When \(m>n\), the first vector is of norm only \(\sqrt{q}\beta ^{n/\beta }\), so that for \(c\le 1\), we must have

$$\begin{aligned} q^{n/2}\beta ^{n^2/2\beta -n^2/\beta }=\sigma ^n \end{aligned}$$

so that \(a/2-1/2c \approx b\) and \(c=1/(a-2b)\). For this formula to be correct, we need \(8b/a^2a/2\ge 1\), or \(4b\ge a\).

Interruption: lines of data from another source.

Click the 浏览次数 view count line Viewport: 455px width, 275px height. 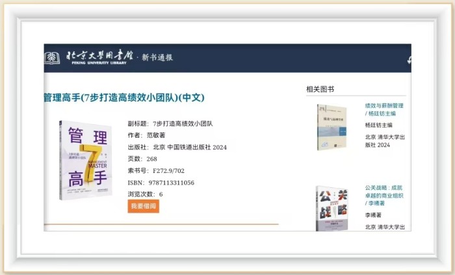(x=146, y=194)
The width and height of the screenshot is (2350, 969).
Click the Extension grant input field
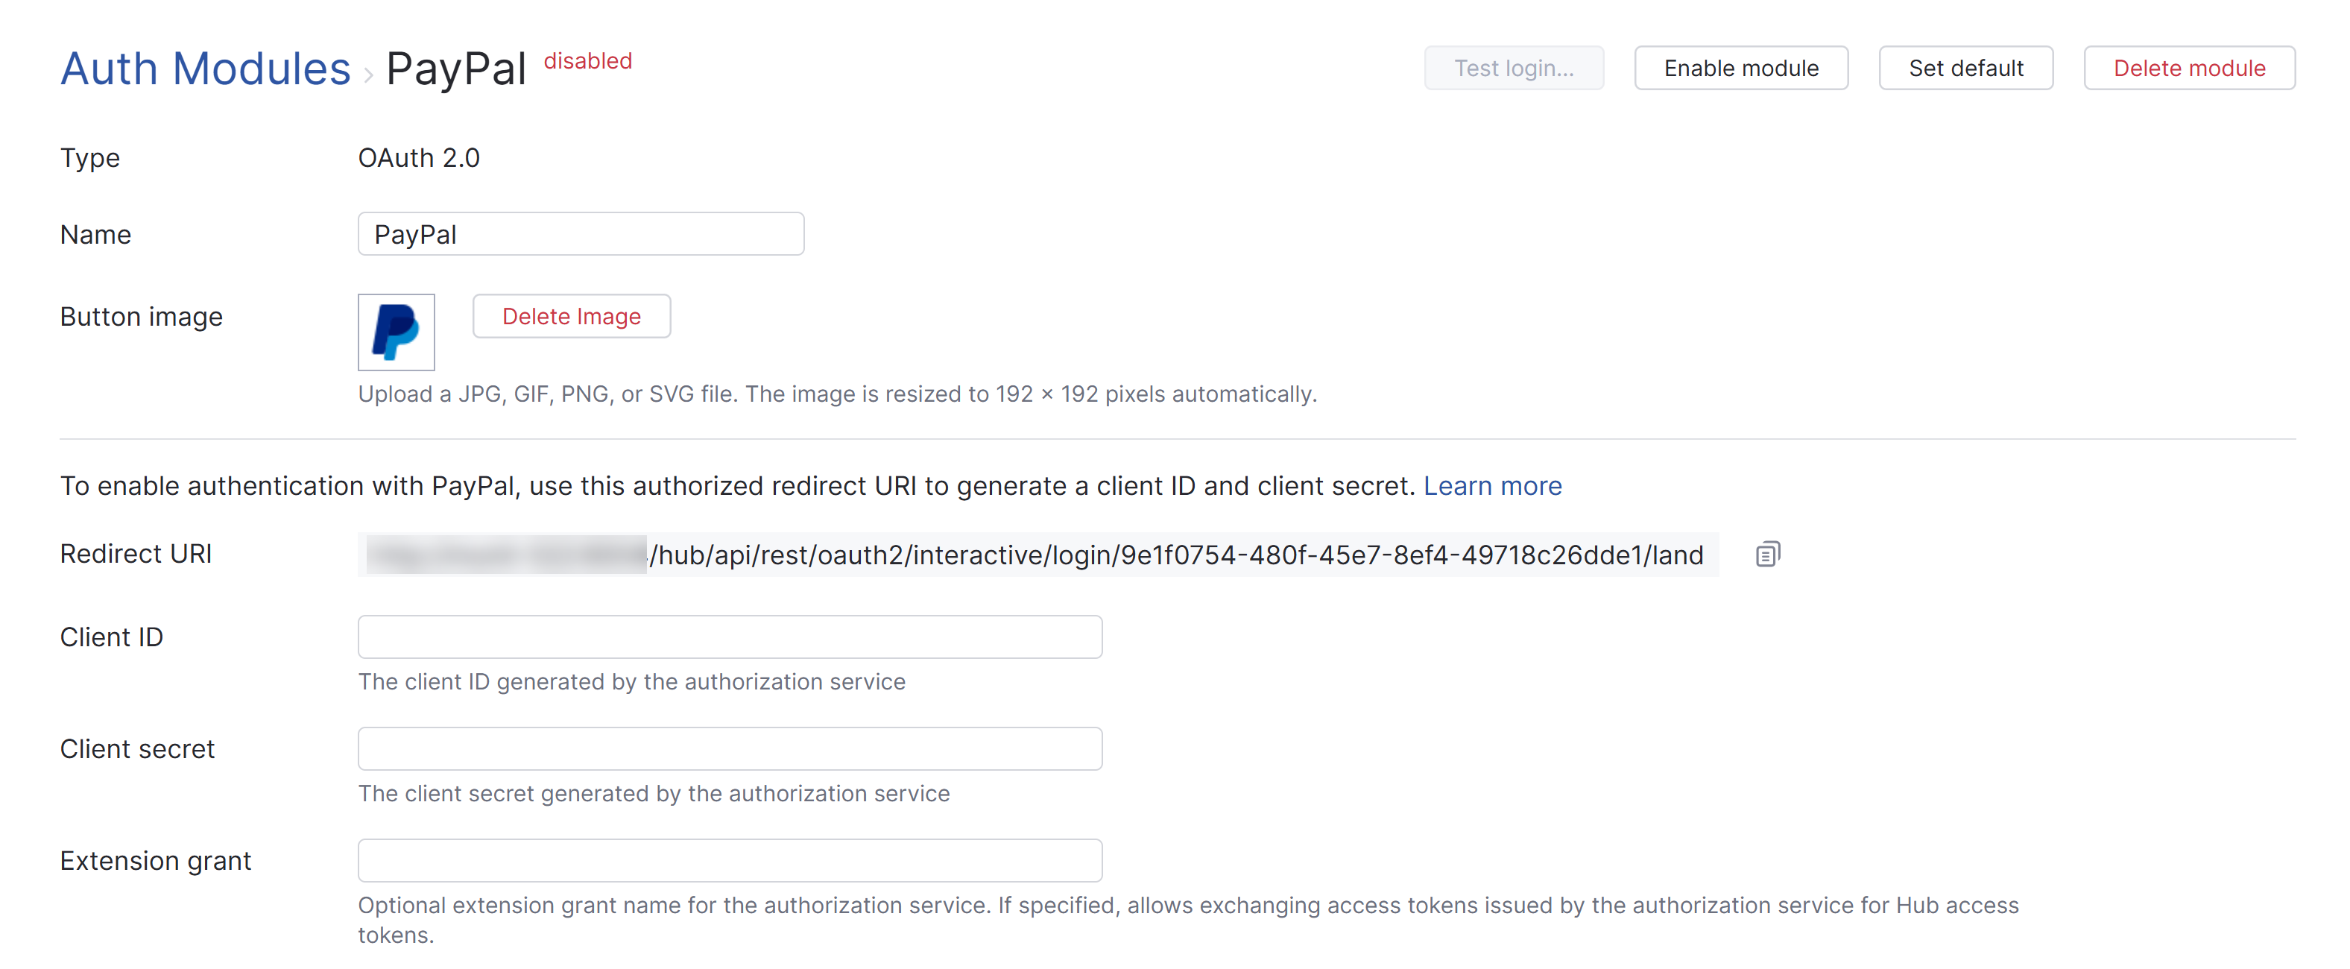click(729, 860)
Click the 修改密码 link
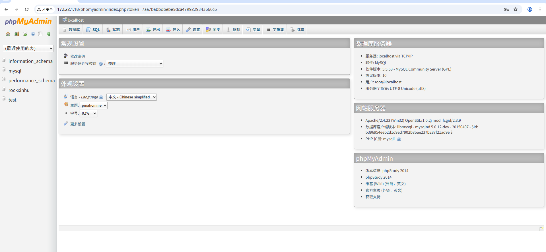This screenshot has height=252, width=546. [77, 56]
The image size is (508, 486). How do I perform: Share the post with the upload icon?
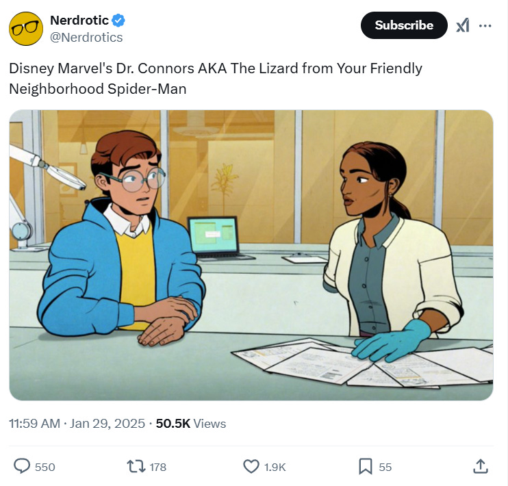481,467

We can show that this is better than the algorithms against Ring-LWE when \(b=1/2\) (\(\approx \) binary errors) when \(a\ge (4+\root 3 \of {262-6\sqrt{129}}+\root 3 \of {262+6\sqrt{129}})/6 \approx 2.783\). When \(b\ge 1\) which is the proven case, it is better for all \(a>4\) and \(b<a/2-1\).

We again remark that going to a subfield, so that nb is constant, does not improve the complexity.

7 Conclusion

We conclude that the shortest vector problem over module lattices seems strictly easier than the bounded distance decoding. Since the practical cost of transforming a NTRU-based cryptosystem into a Ring-LWE-based cryptosystem is usually small, especially for key-exchange (e.g. [3]), we recommend to dismiss the former, in particular since it is known to be weaker (see [39, Sect. 4.4.4]). One important difference between NTRU and Ring-LWE instances is the fact that in NTRU lattices, there exist many short vectors. This has been used by May and Silverman in [33] and in our case, the determinant of the sublattice generated by these short vectors is an important parameter to predict the behaviour of our algorithm.

We remark that the only proven way to use NTRU is to use \(\sigma \approx \sqrt{n^3q}\) [42]. We showed here that attacks are more efficient against NTRU than on a Ring-LWE lattice until \(\sigma \approx n^{-1}\sqrt{q}\), which suggests their result is essentially optimal. Furthermore, the property we use is present until \(\sigma \approx \sqrt{nq}\), i.e. until the public key \(\mathbf {h}\) is (heuristically) indistinguishable from uniform.

Our results show that the root approximation factor is a poor indicator in the NTRU case: indeed, we reached 1.0059 using a mere LLL. We suggest to switch the complexity measure to the maximum dimension used in shortest vector routines (i.e. the block size of the lattice reduction algorithm) of a successful attack. While there are less problems with LWE-based cryptosystems, the root approximation factor has also several shortcomings which are corrected by this modification. Indeed, highly reduced basis do not obey to the Geometric Series Assumption, so that the root approximation factor also depends on the dimension of the lattice. Even when the dimension is much larger than the block-size, converting the factor into a block-size - which is essentially inverting the function \(\beta \mapsto \big (\frac{(\beta /2)!}{\pi ^{\beta /2}}\big )^{1/\beta ^2}\) - is very cumbersome. Finally, the complexity of shortest vector algorithms is more naturally expressed as a function of the dimension than the asymptotical root approximation factor they can achieve.